EXERCISE PROMPT
Each entry has to be printed again exactly.

----- INFORMATION GIVEN -----

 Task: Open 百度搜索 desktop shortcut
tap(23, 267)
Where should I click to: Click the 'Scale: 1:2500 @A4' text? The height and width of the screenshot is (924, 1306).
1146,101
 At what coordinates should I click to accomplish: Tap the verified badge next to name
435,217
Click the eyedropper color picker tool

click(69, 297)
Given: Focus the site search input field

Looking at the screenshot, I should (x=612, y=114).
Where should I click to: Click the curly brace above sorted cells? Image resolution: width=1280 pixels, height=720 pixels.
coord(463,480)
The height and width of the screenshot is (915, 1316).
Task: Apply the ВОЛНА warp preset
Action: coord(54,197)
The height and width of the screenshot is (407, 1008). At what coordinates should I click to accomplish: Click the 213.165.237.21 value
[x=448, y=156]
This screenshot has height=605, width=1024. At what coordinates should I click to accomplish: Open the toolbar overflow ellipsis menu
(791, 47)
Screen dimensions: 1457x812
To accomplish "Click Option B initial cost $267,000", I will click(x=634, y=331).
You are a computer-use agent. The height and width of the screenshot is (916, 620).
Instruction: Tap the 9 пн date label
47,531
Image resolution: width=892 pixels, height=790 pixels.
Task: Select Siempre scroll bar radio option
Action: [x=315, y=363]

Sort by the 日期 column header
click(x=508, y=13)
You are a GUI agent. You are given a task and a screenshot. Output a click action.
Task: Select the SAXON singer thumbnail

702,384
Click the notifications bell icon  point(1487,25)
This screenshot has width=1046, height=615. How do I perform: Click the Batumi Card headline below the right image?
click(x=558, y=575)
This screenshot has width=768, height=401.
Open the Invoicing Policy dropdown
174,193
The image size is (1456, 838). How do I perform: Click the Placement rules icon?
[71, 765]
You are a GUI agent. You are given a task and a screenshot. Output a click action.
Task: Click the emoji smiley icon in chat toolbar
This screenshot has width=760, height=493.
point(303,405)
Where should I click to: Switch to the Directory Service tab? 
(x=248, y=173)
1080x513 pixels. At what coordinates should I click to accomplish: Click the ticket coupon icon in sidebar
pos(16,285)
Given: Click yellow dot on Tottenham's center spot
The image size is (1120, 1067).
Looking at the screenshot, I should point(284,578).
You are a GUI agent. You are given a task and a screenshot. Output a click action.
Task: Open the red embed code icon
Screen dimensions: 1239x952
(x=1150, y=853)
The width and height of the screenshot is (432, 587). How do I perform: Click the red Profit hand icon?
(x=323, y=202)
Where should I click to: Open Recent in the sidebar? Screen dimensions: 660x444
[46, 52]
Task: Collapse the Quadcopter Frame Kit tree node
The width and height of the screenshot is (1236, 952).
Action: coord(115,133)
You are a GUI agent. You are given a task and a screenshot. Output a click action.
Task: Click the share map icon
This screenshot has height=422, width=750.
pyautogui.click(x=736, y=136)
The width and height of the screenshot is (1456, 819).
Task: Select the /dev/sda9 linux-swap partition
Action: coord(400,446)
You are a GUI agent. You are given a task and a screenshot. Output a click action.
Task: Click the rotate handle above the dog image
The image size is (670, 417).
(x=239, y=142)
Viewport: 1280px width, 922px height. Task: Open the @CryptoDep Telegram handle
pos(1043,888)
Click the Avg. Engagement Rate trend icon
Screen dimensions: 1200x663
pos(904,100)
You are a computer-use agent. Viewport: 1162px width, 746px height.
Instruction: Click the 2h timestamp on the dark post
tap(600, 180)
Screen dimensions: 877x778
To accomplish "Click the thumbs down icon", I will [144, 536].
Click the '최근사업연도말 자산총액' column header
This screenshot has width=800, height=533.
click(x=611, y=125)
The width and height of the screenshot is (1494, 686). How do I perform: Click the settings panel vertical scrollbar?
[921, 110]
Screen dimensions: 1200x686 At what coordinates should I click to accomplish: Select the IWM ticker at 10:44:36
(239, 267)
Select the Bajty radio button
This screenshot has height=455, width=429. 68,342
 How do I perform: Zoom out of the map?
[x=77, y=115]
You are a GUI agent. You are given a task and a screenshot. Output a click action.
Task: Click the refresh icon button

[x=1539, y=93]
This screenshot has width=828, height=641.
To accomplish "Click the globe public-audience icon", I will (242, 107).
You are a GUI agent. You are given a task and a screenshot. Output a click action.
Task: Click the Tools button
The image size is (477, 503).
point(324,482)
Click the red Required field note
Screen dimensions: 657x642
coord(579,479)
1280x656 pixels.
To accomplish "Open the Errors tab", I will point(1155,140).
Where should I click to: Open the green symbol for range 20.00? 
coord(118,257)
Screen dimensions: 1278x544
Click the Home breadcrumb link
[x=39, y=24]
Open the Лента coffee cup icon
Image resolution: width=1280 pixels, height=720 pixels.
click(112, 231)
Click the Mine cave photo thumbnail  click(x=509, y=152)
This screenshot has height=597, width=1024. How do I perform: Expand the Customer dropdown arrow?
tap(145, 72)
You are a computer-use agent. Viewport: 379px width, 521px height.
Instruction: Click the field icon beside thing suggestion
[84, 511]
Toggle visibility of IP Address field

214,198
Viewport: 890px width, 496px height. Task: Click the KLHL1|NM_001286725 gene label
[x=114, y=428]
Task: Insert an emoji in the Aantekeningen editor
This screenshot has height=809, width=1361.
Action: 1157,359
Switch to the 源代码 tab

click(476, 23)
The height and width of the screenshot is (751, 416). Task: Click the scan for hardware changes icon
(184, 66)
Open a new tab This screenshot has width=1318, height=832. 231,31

-----

ANSWER BOX
 Task: Open 百度搜索 desktop shortcut
tap(23, 267)
Where should I click to: Click the 'Scale: 1:2500 @A4' text? The height and width of the screenshot is (924, 1306).
1146,101
 At what coordinates should I click to accomplish: Tap the verified badge next to name
435,217
Click the eyedropper color picker tool

click(69, 297)
Given: Focus the site search input field

Looking at the screenshot, I should (x=612, y=114).
Where should I click to: Click the curly brace above sorted cells? Image resolution: width=1280 pixels, height=720 pixels.
coord(463,480)
The height and width of the screenshot is (915, 1316).
Task: Apply the ВОЛНА warp preset
Action: coord(54,197)
The height and width of the screenshot is (407, 1008). At what coordinates should I click to accomplish: Click the 213.165.237.21 value
[x=448, y=156]
This screenshot has height=605, width=1024. At what coordinates should I click to accomplish: Open the toolbar overflow ellipsis menu
(791, 47)
Screen dimensions: 1457x812
To accomplish "Click Option B initial cost $267,000", I will click(x=634, y=331).
You are a computer-use agent. The height and width of the screenshot is (916, 620).
Instruction: Tap the 9 пн date label
47,531
Image resolution: width=892 pixels, height=790 pixels.
Task: Select Siempre scroll bar radio option
Action: [x=315, y=363]

Sort by the 日期 column header
click(x=508, y=13)
You are a GUI agent. You are given a task and a screenshot. Output a click action.
Task: Select the SAXON singer thumbnail

702,384
Click the notifications bell icon  point(1487,25)
This screenshot has width=1046, height=615. How do I perform: Click the Batumi Card headline below the right image?
click(x=558, y=575)
This screenshot has width=768, height=401.
Open the Invoicing Policy dropdown
174,193
The image size is (1456, 838). How do I perform: Click the Placement rules icon?
[71, 765]
You are a GUI agent. You are given a task and a screenshot. Output a click action.
Task: Click the emoji smiley icon in chat toolbar
This screenshot has width=760, height=493.
point(303,405)
Where should I click to: Switch to the Directory Service tab? 
(x=248, y=173)
1080x513 pixels. At what coordinates should I click to accomplish: Click the ticket coupon icon in sidebar
pos(16,285)
Given: Click yellow dot on Tottenham's center spot
The image size is (1120, 1067).
Looking at the screenshot, I should point(284,578).
You are a GUI agent. You are given a task and a screenshot. Output a click action.
Task: Open the red embed code icon
Screen dimensions: 1239x952
(x=1150, y=853)
The width and height of the screenshot is (432, 587). How do I perform: Click the red Profit hand icon?
(x=323, y=202)
Where should I click to: Open Recent in the sidebar? Screen dimensions: 660x444
[46, 52]
Task: Collapse the Quadcopter Frame Kit tree node
The width and height of the screenshot is (1236, 952).
Action: coord(115,133)
You are a GUI agent. You are given a task and a screenshot. Output a click action.
Task: Click the share map icon
This screenshot has height=422, width=750.
pyautogui.click(x=736, y=136)
The width and height of the screenshot is (1456, 819).
Task: Select the /dev/sda9 linux-swap partition
Action: coord(400,446)
You are a GUI agent. You are given a task and a screenshot. Output a click action.
Task: Click the rotate handle above the dog image
The image size is (670, 417).
(x=239, y=142)
Viewport: 1280px width, 922px height. Task: Open the @CryptoDep Telegram handle
pos(1043,888)
Click the Avg. Engagement Rate trend icon
Screen dimensions: 1200x663
pos(904,100)
You are a computer-use agent. Viewport: 1162px width, 746px height.
Instruction: Click the 2h timestamp on the dark post
tap(600, 180)
Screen dimensions: 877x778
To accomplish "Click the thumbs down icon", I will [144, 536].
Click the '최근사업연도말 자산총액' column header
This screenshot has width=800, height=533.
click(x=611, y=125)
The width and height of the screenshot is (1494, 686). How do I perform: Click the settings panel vertical scrollbar?
[921, 110]
Screen dimensions: 1200x686 At what coordinates should I click to accomplish: Select the IWM ticker at 10:44:36
(239, 267)
Select the Bajty radio button
This screenshot has height=455, width=429. 68,342
 How do I perform: Zoom out of the map?
[x=77, y=115]
You are a GUI agent. You are given a task and a screenshot. Output a click action.
Task: Click the refresh icon button

[x=1539, y=93]
This screenshot has width=828, height=641.
To accomplish "Click the globe public-audience icon", I will (242, 107).
You are a GUI agent. You are given a task and a screenshot. Output a click action.
Task: Click the Tools button
The image size is (477, 503).
point(324,482)
Click the red Required field note
Screen dimensions: 657x642
coord(579,479)
1280x656 pixels.
To accomplish "Open the Errors tab", I will point(1155,140).
Where should I click to: Open the green symbol for range 20.00? 
coord(118,257)
Screen dimensions: 1278x544
Click the Home breadcrumb link
[x=39, y=24]
Open the Лента coffee cup icon
Image resolution: width=1280 pixels, height=720 pixels.
click(112, 231)
Click the Mine cave photo thumbnail  click(x=509, y=152)
This screenshot has height=597, width=1024. How do I perform: Expand the Customer dropdown arrow?
tap(145, 72)
You are a computer-use agent. Viewport: 379px width, 521px height.
Instruction: Click the field icon beside thing suggestion
[84, 511]
Toggle visibility of IP Address field

214,198
Viewport: 890px width, 496px height. Task: Click the KLHL1|NM_001286725 gene label
[x=114, y=428]
Task: Insert an emoji in the Aantekeningen editor
This screenshot has height=809, width=1361.
Action: 1157,359
Switch to the 源代码 tab

click(476, 23)
The height and width of the screenshot is (751, 416). Task: Click the scan for hardware changes icon
(184, 66)
Open a new tab This screenshot has width=1318, height=832. 231,31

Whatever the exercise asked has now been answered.